What you should do
Quote every entry word for word.

Data in this exercise

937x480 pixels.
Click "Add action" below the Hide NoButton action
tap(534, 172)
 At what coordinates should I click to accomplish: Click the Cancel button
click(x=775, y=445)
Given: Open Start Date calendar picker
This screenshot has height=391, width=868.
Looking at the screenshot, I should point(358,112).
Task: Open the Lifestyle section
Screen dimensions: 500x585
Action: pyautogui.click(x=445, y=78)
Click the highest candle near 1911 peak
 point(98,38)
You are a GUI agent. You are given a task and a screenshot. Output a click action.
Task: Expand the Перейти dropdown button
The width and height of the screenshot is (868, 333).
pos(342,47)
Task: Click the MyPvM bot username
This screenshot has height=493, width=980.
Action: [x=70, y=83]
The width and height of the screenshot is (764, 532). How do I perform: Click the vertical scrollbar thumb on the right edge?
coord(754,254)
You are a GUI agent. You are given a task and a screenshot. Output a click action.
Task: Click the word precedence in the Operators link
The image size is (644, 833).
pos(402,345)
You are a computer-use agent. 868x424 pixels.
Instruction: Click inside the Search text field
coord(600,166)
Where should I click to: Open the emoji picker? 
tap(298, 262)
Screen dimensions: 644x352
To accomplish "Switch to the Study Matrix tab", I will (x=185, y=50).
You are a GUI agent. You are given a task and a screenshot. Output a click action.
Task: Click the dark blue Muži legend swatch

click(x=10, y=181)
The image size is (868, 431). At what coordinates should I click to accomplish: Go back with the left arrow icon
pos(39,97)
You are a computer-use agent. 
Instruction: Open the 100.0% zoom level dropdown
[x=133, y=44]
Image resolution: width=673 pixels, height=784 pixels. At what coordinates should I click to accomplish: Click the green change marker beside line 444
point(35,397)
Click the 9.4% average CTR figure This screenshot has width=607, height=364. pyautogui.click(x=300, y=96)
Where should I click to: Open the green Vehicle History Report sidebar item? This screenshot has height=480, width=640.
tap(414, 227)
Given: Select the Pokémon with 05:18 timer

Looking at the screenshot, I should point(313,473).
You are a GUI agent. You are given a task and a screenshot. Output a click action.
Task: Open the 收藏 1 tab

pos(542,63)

Solution to the exercise
937x480 pixels.
Click "Add action" below the Hide NoButton action
tap(534, 172)
 At what coordinates should I click to accomplish: Click the Cancel button
click(x=775, y=445)
Given: Open Start Date calendar picker
This screenshot has height=391, width=868.
Looking at the screenshot, I should point(358,112).
Task: Open the Lifestyle section
Screen dimensions: 500x585
Action: pyautogui.click(x=445, y=78)
Click the highest candle near 1911 peak
 point(98,38)
You are a GUI agent. You are given a task and a screenshot. Output a click action.
Task: Expand the Перейти dropdown button
The width and height of the screenshot is (868, 333).
pos(342,47)
Task: Click the MyPvM bot username
This screenshot has height=493, width=980.
Action: [x=70, y=83]
The width and height of the screenshot is (764, 532). How do I perform: Click the vertical scrollbar thumb on the right edge?
coord(754,254)
You are a GUI agent. You are given a task and a screenshot. Output a click action.
Task: Click the word precedence in the Operators link
The image size is (644, 833).
pos(402,345)
You are a computer-use agent. 868x424 pixels.
Instruction: Click inside the Search text field
coord(600,166)
Where should I click to: Open the emoji picker? 
tap(298, 262)
Screen dimensions: 644x352
To accomplish "Switch to the Study Matrix tab", I will (x=185, y=50).
You are a GUI agent. You are given a task and a screenshot. Output a click action.
Task: Click the dark blue Muži legend swatch

click(x=10, y=181)
The image size is (868, 431). At what coordinates should I click to accomplish: Go back with the left arrow icon
pos(39,97)
You are a computer-use agent. 
Instruction: Open the 100.0% zoom level dropdown
[x=133, y=44]
Image resolution: width=673 pixels, height=784 pixels. At what coordinates should I click to accomplish: Click the green change marker beside line 444
point(35,397)
Click the 9.4% average CTR figure This screenshot has width=607, height=364. pyautogui.click(x=300, y=96)
Where should I click to: Open the green Vehicle History Report sidebar item? This screenshot has height=480, width=640.
tap(414, 227)
Given: Select the Pokémon with 05:18 timer

Looking at the screenshot, I should point(313,473).
You are a GUI agent. You are given a task and a screenshot. Output a click action.
Task: Open the 收藏 1 tab

pos(542,63)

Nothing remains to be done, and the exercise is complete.